[Opening DATA FOR PROCESSING section]

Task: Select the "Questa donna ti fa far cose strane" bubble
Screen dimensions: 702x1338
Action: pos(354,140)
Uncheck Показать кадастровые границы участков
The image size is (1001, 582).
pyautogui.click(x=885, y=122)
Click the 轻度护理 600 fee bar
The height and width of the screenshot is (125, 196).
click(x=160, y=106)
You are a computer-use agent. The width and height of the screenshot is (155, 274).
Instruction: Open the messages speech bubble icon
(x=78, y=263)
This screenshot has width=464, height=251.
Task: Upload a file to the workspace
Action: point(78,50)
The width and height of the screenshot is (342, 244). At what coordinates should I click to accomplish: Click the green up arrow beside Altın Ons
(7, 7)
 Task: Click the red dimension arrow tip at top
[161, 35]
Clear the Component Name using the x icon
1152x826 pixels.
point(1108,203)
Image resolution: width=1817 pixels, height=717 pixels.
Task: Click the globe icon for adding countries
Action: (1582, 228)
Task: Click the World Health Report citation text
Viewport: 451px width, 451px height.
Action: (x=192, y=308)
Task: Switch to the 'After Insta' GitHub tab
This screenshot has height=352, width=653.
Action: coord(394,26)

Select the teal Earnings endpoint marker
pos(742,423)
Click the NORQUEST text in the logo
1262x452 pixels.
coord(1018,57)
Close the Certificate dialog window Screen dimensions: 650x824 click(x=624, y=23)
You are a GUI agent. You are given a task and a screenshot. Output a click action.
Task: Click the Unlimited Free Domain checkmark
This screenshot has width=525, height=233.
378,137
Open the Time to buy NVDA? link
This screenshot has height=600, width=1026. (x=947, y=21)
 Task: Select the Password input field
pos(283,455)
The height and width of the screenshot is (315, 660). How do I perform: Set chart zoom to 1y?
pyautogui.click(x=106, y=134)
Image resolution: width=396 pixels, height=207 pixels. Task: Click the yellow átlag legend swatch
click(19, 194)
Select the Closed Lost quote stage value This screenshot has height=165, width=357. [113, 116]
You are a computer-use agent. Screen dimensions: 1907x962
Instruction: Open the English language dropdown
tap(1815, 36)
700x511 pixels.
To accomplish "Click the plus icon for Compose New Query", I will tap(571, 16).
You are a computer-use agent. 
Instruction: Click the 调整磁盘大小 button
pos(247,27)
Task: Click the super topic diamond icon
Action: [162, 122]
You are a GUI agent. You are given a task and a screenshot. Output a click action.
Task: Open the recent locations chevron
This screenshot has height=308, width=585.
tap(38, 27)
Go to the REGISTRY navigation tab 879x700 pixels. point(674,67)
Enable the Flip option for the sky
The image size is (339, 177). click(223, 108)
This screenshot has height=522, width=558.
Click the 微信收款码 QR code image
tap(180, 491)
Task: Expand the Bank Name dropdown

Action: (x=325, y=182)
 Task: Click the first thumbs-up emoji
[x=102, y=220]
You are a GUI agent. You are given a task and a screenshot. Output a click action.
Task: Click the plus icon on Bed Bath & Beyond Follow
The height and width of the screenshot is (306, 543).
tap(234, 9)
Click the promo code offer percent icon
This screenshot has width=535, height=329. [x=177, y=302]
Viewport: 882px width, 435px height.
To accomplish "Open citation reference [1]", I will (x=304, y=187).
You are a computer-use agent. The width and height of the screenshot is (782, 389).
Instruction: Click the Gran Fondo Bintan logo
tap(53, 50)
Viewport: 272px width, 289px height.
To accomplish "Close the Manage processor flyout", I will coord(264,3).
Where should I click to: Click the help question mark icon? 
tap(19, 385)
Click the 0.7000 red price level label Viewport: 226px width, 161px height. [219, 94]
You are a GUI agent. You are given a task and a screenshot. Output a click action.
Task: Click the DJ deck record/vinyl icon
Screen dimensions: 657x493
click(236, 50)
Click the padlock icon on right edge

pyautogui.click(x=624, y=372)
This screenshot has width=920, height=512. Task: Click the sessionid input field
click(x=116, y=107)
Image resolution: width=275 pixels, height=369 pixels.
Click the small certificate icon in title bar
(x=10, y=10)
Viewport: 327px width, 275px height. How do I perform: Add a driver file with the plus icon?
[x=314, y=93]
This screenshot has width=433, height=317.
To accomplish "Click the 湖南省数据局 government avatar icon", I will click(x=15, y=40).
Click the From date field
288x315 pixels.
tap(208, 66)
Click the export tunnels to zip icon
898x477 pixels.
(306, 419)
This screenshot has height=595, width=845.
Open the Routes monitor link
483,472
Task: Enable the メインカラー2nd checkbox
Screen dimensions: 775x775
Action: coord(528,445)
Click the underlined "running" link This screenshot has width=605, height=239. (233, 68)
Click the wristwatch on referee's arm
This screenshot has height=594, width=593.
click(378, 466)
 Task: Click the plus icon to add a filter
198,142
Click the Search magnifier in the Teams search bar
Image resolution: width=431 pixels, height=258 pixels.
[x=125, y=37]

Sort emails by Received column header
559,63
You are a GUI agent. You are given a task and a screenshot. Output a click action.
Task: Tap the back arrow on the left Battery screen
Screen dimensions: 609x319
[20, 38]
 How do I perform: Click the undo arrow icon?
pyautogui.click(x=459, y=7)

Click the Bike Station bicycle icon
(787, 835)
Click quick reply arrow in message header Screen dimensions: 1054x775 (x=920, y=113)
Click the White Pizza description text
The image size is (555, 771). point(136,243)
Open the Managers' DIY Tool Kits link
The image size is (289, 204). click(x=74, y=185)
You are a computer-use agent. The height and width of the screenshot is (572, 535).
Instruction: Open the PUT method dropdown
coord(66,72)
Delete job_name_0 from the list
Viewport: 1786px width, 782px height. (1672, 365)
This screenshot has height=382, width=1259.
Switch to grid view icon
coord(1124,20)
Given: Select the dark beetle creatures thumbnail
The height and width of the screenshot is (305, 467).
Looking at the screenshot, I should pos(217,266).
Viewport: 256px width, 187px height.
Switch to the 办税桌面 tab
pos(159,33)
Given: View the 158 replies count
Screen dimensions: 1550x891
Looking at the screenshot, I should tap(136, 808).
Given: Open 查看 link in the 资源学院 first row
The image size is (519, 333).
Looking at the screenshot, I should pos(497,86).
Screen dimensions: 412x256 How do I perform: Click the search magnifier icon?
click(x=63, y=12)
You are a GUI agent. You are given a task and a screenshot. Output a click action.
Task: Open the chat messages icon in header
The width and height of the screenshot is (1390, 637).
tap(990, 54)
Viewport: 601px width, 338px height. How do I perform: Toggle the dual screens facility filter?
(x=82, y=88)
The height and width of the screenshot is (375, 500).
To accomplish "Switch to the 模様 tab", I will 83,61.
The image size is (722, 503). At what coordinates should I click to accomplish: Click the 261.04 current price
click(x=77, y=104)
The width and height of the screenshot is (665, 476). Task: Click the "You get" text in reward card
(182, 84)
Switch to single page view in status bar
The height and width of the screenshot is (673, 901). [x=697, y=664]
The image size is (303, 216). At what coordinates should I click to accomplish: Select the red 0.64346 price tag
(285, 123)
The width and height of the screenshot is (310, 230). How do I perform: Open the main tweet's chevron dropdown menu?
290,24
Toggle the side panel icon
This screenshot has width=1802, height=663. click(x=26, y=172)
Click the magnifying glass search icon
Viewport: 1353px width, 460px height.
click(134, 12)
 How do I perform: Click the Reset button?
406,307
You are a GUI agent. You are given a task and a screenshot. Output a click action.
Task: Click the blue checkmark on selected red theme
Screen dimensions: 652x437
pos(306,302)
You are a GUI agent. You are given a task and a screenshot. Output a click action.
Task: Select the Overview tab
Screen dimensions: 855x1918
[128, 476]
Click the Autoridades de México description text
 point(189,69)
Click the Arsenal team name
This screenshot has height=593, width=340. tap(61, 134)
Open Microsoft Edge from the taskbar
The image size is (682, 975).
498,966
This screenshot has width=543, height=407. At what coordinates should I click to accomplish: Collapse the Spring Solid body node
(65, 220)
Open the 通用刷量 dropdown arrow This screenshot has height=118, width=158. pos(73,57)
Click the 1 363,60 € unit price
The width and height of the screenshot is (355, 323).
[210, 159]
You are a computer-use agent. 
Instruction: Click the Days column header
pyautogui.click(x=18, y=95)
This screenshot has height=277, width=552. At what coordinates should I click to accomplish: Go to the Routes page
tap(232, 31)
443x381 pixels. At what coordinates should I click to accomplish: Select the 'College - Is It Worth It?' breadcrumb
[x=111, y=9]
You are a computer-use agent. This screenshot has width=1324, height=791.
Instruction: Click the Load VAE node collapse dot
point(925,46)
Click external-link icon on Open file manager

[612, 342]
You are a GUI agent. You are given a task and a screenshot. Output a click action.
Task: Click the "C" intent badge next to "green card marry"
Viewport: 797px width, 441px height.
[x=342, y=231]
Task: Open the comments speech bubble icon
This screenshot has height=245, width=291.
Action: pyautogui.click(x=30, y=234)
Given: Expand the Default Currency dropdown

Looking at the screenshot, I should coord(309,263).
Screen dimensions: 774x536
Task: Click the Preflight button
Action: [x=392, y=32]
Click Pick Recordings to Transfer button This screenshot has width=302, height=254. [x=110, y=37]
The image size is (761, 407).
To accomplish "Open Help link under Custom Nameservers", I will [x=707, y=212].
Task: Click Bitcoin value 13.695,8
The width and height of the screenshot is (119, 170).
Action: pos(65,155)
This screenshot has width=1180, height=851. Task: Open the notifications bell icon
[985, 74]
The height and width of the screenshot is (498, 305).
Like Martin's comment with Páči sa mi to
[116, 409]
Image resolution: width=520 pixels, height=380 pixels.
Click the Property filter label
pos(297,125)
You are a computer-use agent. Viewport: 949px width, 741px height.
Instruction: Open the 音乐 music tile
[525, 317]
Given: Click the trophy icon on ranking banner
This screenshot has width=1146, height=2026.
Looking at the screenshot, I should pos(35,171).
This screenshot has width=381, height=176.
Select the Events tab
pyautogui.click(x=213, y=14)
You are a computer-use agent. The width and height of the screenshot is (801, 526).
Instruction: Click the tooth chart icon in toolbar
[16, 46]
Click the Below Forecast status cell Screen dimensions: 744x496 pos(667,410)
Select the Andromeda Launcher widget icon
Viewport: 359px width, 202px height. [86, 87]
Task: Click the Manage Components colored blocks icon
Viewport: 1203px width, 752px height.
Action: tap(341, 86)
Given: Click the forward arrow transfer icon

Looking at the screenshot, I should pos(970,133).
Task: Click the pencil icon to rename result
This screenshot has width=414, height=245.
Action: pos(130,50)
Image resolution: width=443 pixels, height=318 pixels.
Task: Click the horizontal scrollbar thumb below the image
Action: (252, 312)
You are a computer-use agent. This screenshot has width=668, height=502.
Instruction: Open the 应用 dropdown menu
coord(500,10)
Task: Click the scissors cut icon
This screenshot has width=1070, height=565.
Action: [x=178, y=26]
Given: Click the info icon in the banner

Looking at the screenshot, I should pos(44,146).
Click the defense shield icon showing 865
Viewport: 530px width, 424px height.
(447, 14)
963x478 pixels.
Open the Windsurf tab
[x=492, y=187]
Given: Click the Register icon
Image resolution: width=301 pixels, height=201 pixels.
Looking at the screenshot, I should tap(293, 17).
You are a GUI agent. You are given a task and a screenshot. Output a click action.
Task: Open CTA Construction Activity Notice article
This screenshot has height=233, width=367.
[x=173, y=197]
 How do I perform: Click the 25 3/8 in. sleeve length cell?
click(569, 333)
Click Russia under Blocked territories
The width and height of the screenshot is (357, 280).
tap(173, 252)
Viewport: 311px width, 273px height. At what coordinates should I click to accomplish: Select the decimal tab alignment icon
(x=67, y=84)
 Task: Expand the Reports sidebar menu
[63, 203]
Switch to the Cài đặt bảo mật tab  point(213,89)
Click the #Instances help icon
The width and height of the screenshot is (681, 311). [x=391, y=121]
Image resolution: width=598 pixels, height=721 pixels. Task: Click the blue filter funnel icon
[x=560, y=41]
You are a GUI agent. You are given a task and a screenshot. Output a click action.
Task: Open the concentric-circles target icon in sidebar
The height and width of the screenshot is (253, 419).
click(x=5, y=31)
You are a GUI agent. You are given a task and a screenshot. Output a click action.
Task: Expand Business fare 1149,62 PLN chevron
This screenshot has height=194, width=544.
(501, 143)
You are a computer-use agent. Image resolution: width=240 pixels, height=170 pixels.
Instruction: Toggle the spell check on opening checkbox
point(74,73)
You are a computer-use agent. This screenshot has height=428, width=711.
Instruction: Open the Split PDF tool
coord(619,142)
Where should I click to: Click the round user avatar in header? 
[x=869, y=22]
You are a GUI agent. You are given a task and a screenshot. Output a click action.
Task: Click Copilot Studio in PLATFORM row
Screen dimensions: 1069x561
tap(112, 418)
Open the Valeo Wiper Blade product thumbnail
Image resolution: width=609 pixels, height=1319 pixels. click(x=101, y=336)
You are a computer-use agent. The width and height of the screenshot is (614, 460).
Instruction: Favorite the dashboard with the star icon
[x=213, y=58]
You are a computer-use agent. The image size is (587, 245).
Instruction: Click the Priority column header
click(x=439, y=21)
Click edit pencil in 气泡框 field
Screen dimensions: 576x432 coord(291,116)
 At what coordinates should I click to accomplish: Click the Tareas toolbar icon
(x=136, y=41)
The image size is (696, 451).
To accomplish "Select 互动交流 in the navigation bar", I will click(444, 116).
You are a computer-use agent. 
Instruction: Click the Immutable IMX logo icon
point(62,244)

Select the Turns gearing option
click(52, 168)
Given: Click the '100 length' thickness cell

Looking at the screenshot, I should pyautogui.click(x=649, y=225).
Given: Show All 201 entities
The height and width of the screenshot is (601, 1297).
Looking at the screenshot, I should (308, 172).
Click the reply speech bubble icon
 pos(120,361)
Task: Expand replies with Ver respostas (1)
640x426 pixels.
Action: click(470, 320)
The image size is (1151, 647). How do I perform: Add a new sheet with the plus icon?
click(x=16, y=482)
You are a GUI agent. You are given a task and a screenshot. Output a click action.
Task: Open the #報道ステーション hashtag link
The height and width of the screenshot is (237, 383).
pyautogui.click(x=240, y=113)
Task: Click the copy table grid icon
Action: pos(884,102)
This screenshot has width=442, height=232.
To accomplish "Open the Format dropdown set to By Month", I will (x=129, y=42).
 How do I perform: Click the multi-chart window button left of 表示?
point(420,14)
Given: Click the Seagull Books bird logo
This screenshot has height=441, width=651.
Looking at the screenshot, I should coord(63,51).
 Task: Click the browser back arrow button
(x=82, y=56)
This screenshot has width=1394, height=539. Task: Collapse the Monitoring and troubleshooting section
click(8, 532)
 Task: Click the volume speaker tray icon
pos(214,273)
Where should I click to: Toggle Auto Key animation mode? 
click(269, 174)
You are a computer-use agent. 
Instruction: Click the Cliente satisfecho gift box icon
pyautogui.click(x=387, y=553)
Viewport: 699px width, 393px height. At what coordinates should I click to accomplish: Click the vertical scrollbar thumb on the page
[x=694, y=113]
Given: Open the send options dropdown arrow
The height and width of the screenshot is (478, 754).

[Closing DATA FOR PROCESSING section]

Copy the stretch of the records above that runs from the line with "The width and height of the screenshot is (342, 244)." through the line with "Task: Click the World". Both end lines belong in the copy, and nothing else does.

The width and height of the screenshot is (342, 244). At what coordinates should I click to accomplish: Click the green up arrow beside Altın Ons
(7, 7)
 Task: Click the red dimension arrow tip at top
[161, 35]
Clear the Component Name using the x icon
1152x826 pixels.
point(1108,203)
Image resolution: width=1817 pixels, height=717 pixels.
Task: Click the globe icon for adding countries
Action: (1582, 228)
Task: Click the World Health Report citation text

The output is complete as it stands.